NOVEL DIPORPHYRINS CONTAINING N4 AND N3S CORES - SYNTHESIS, CHARACTERIZATION, AND ELECTROCHEMICAL PROPERTIES

Novel diporphyrins containing a meso-tetraphenylporphyrin (TPPH2) with an N4 core and a core-modified monothiaporphyrin (STPPH) with an N3S core covalently joined through a short alkyl chain at the para positions of meso phenyl rings have been synthesized and characterized. H-1 NMR and optical spectral data indicate a weak interaction between the two porphyrin subunits for H-2-H and Zn-H diporphyrins. However, in the Zn-Cu and Ni-Ni diporphyrins there is substantial interaction between the two subunits induced by the structural change caused by introduction of metal to the thiaporphyrin subunit. This is reflected in the optical absorption band and redox potential shifts. Furthermore, the geometries around the two metals in these diporphyrins are different because of the difference in the electronic structures of the two porphyrin rings.

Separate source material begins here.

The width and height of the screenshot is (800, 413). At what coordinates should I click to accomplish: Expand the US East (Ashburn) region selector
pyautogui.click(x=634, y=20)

Electrochemical studies on Zn-Cu and Ni-Ni diporphyrins indicate the reduction of the metal center present in the thiaporphyrin subunit at very low potentials (-0.0885 V for Cu(II)/Cu(I) and -0.28 V for Ni(II)/Ni(I)) suggesting that the metal d(x2-y2) orbital is lower in energy relative to the e(g)(pi*) orbital of the thiaporphyrin ring. This observation suggests the possibility of stabilization of different oxidation states of the same metal in homobimetallic and different metals in heterobimetallic diporphyrins.